22. Kisah Cinta Sehari

79 10 3
                                    

"Duh, bosen." Revan menopang dagu sambil mengaduk-aduk minumannya. Sepulang sekolah, Revan dan Kirana langsung pergi ke kedai minuman di seberang jalan. Seperti biasa, ucapannya tidak pernah mendapat respon dari Kirana.

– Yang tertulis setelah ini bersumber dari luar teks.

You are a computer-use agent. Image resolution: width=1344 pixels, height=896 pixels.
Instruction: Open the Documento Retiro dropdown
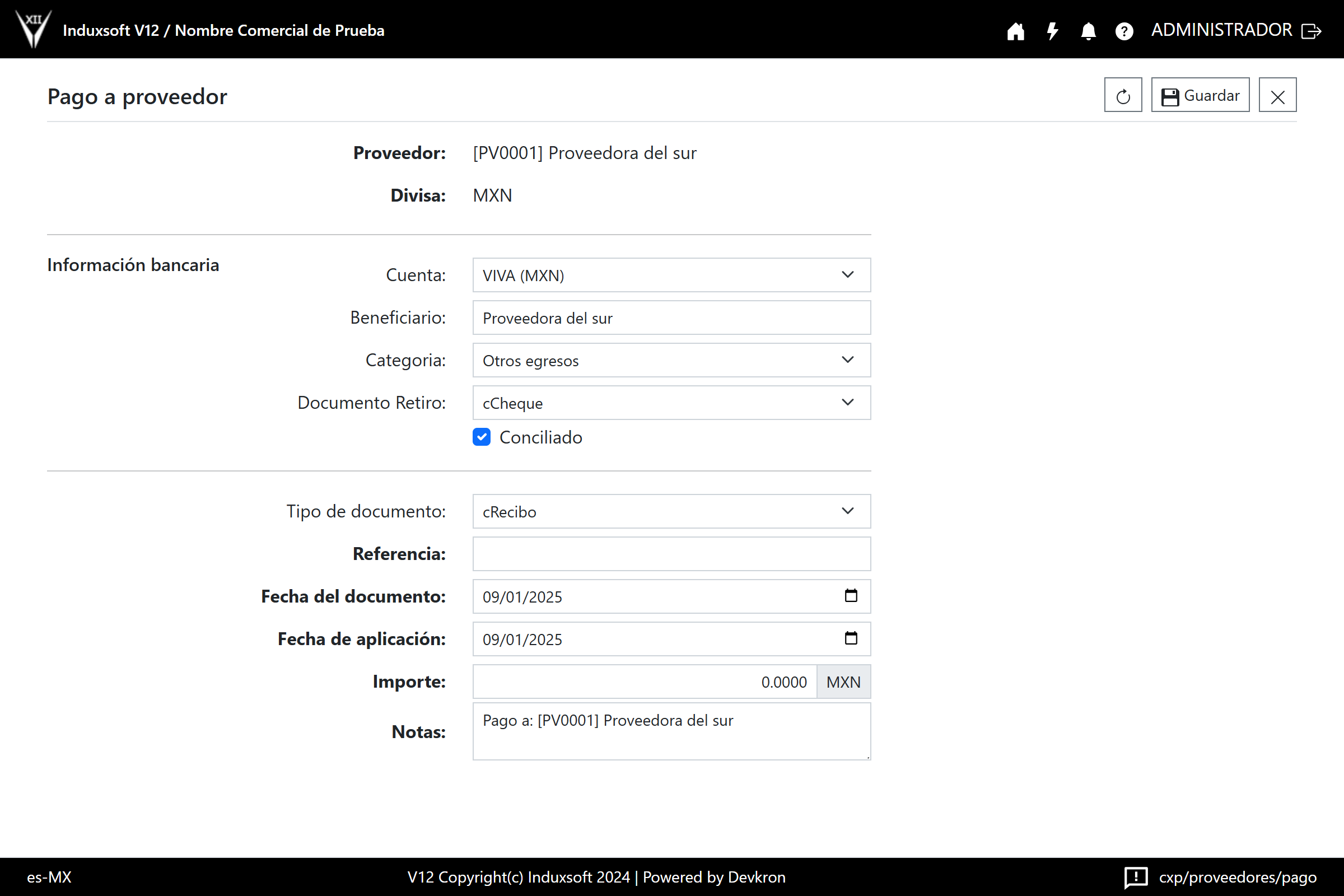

Minumannya habis tak tersisa, tenggorokannya pun telah basah, dan Kirana kembali membaca bukunya. Kepala Kirana terasa sedikit pening, entah karena efek begadang semalam atau memandang buku seharian. Titik fokusnya tetap kuat, tidak akan berpaling dari bacaan jika belum dituntaskan.

"Apa sih, Brengsek?"

Revan membelalak, kaget tiba-tiba disebut seperti itu oleh Kirana. "Punya masalah apa sih, Kir?" tanyanya.

"Lo ganggu gue, Bajingan." Kirana mendengus, ekspresinya kecut seperti tak ada gairah.

"Kapan woi?!" Revan tidak terima dirinya dituduh. Dari tadi dia hanya diam sambil memperhatikan orang-orang yang berlalu-lalang di jalanan. Entah mengapa Kirana tiba-tiba menyebutnya bajingan?

Kirana mendengus lagi, mata pekatnya beralih menatap Revan, menunjuk-nunjuk cowok itu dengan kesal. "Nggak jelas lo, Goblok." Berdecih, Kirana merotasikan matanya kembali ke buku.

"LO!" Memang Kirana ini diam-diam menyebalkan. Emosi Revan terpancing, membuatnya menghembuskan napas berkali-kali agar tidak membuat Kirana makin pusing. Sahabatnya itu selalu saja tidak jelas, melampiaskan kekesalannya pada orang yang jelas-jelas diam bahkan tidak punya minat untuk menganggunya.

"Hansa. Temen SMP gue itu otw ke sini." Kirana memberitahu dengan lempeng.

Revan menoleh, "Siapa tuh?" Dia bertanya penasaran. "Cantikan mana sama Becca?"

"Cantikan Danu. Loli-loli gemes ..."

"Tolol lo."

Kirana mengangkat jarinya ke udara, menunjuk seorang gadis berseragam SMA yang menghampiri dirinya. Hansa duduk di sebelah Kirana, langsung berpangku tangan di atas meja dan menelungkup di sana.

"Galau temen lo, Kir?" tanya Revan berbisik.

Kirana mengangguk. "Biasalah, masalah anak muda."

"Oh ... putus cinta?"

"Hm. Dia ... nggak bisa pacaran."

Mendadak Hansa mendongakkan kepalanya, menghentak-hentakkan kakinya di lantai dengan raut kesal. "Jadi ... gue harus gimana, Kir?" Hansa menjerit, menyenggol-nyenggol Kirana agar memberi atensi padanya.

Revan berdiri, menghentikan pergerakan tangan Hansa yang menganggu Kirana sedang membaca. "Gue saranin jangan senggol singa. Di ngap ..." Revan mencekik dirinya sendiri, berpura-pura mati, lalu duduk kembali.

"Ah ..., sorry." Hansa melepaskan tangannya dari Kirana. Dia mengerti jika Kirana tidak suka diganggu saat sedang membaca. Kebiasaan Kirana di masa SMP dulu pun sama persisnya. Wajah Hansa tampak lesu, dia merengut, "Gimana dong?"

"Putusin aja sih, Han," saran Kirana.

"Ya ampun, Kirana. Gue ama dia udah PDKT-an setahun, lho. Bayangin, Kir, kita baru pacaran sehari, tapi ..." Hansa menghela lesu, dia menatap Kirana dan Revan bergantian.

"Tapi apa tuh?" Revan turut penasaran.

"Suasananya kek beda banget nggak sih setelah dan sebelum pacaran? Ya ... gue nggak nyaman gitu."

"Terus?"

"Ya ... gue harus gimana?!" Hansa kian gregetan, dia memainkan kesepuluh jarinya agar menetralisir kegugupan.

"Gue tadi bilang putusin aja, emang kenapa sih?" Kirana menutup bukunya, menyender pada tembok di sebelahnya. Lebih tertarik mendengarkan kisah cinta temannya yang masih anget-angetnya.